# VDC/Off SLIP warning lights



## KSpider (Feb 9, 2006)

Anyone had this problem yet? 06 Pathfinder with 7300 miles, VDCoff and SLIP warning lights wont go off, book says take it in... atleast it is oil change time anyway


----------



## KSpider (Feb 9, 2006)

Wow. Dealer just said "the service adviser told me you need to just slow down, you probably went over a bump to fast and a wheel lost traction, thats why the light came on. It will go off."

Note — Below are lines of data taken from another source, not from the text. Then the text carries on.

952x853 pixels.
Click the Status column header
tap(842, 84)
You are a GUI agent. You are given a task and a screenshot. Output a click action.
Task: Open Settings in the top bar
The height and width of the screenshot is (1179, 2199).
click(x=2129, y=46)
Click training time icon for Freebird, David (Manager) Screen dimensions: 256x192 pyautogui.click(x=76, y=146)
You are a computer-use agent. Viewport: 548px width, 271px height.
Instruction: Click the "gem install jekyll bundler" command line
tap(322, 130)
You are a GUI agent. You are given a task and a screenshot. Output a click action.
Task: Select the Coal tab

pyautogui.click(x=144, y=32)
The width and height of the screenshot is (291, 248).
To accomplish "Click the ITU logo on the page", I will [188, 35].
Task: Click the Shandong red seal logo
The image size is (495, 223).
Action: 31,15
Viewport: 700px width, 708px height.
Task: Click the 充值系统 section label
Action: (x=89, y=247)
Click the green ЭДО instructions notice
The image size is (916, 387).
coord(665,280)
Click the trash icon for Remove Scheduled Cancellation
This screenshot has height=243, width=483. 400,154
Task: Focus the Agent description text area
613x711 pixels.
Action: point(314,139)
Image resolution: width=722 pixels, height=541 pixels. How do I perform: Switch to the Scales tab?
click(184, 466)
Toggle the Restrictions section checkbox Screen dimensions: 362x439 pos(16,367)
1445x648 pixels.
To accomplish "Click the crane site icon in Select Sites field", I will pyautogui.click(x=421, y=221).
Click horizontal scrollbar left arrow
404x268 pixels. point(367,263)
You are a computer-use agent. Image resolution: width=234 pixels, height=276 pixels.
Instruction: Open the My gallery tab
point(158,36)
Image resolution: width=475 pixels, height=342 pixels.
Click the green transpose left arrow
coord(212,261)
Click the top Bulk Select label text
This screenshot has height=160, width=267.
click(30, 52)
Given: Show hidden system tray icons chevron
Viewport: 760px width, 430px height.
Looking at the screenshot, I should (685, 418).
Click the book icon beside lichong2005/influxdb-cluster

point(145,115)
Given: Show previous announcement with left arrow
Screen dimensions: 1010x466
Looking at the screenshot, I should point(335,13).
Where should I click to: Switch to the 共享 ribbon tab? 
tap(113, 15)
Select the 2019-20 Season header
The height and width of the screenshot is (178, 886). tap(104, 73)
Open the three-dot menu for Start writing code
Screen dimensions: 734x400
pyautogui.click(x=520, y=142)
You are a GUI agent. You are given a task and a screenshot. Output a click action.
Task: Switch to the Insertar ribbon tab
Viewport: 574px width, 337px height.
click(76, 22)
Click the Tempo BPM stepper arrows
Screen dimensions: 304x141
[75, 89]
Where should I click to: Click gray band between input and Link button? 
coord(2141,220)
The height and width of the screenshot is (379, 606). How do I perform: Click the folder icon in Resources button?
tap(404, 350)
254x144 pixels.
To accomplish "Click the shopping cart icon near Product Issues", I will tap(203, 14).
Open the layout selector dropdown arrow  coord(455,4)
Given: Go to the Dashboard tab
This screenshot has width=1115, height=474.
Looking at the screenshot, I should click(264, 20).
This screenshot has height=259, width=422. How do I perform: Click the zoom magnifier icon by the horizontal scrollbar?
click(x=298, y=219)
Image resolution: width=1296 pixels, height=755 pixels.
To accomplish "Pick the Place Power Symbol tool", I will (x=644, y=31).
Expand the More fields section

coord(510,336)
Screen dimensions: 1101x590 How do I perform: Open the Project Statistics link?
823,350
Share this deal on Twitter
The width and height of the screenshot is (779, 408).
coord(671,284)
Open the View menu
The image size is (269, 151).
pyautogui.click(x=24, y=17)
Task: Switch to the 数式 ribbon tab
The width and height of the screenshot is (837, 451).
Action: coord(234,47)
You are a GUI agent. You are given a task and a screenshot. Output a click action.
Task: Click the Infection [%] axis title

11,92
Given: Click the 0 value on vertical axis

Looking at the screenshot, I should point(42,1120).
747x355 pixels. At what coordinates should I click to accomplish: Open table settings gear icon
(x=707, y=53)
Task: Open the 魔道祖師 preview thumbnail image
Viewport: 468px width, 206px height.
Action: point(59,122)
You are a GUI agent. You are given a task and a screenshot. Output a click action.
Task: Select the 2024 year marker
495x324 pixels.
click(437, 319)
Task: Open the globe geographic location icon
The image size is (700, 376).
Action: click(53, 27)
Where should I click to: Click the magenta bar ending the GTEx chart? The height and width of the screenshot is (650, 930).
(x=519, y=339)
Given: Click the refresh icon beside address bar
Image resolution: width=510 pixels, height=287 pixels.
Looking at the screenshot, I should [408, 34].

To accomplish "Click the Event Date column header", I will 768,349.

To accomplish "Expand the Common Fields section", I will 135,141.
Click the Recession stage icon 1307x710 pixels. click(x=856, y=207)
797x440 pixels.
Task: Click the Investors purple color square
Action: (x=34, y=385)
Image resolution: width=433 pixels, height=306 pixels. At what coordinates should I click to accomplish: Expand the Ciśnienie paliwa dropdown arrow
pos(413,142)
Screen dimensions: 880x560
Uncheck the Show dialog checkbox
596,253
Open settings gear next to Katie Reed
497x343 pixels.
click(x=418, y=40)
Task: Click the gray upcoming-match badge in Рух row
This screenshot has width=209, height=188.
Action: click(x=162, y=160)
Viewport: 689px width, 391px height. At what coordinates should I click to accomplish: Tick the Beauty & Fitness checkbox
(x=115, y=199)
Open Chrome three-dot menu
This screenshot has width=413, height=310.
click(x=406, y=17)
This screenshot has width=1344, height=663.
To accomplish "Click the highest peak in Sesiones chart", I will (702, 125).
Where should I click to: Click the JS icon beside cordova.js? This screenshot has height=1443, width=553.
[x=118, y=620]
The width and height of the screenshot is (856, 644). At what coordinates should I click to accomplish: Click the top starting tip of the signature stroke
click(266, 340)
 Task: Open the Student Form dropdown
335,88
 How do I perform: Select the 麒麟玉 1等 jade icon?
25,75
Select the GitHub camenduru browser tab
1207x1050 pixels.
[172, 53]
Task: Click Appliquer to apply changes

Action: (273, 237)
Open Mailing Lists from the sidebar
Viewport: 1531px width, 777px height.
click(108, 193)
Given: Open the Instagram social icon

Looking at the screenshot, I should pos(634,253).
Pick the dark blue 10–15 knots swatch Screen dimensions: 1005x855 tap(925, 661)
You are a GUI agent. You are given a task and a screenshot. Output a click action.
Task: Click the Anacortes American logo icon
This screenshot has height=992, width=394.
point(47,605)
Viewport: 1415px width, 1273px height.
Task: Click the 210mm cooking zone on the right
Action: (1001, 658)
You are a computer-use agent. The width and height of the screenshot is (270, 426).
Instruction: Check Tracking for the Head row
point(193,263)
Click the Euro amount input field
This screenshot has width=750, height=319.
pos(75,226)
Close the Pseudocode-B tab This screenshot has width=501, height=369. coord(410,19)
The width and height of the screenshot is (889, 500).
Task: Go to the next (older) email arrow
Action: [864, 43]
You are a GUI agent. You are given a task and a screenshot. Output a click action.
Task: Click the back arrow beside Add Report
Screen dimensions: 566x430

Do they think im 12? I know a traction control light will come on if a wheel slips, but IT GOES OFF after a couple seconds. And what is with the slow down bit, i didnt even go over any bumps anyway... oh well. Service time.


----------



## 88pathoffroad (Jun 6, 2004)

Yeah, WTF...dealerships suck.


----------



## Xeno (Oct 5, 2005)

That light only comes on while it is slipping. The sensor is at each half shalf, you will see a gear device on the shaft. As for fixing it... I have no clue... Sound like a computer error or sensor malfuction. Take it back for warranty work.


----------



## jspitz (Feb 28, 2006)

KSpider, Check my thread from March. Could be a similar problem. Document exactly when it goes on and off - if the dealer listens to your concerns, it will help them troubleshoot. If they don't listen, find another dealer - yours is feeding you a load.



KSpider said:


> Anyone had this problem yet? 06 Pathfinder with 7300 miles, VDCoff and SLIP warning lights wont go off, book says take it in... atleast it is oil change time anyway


----------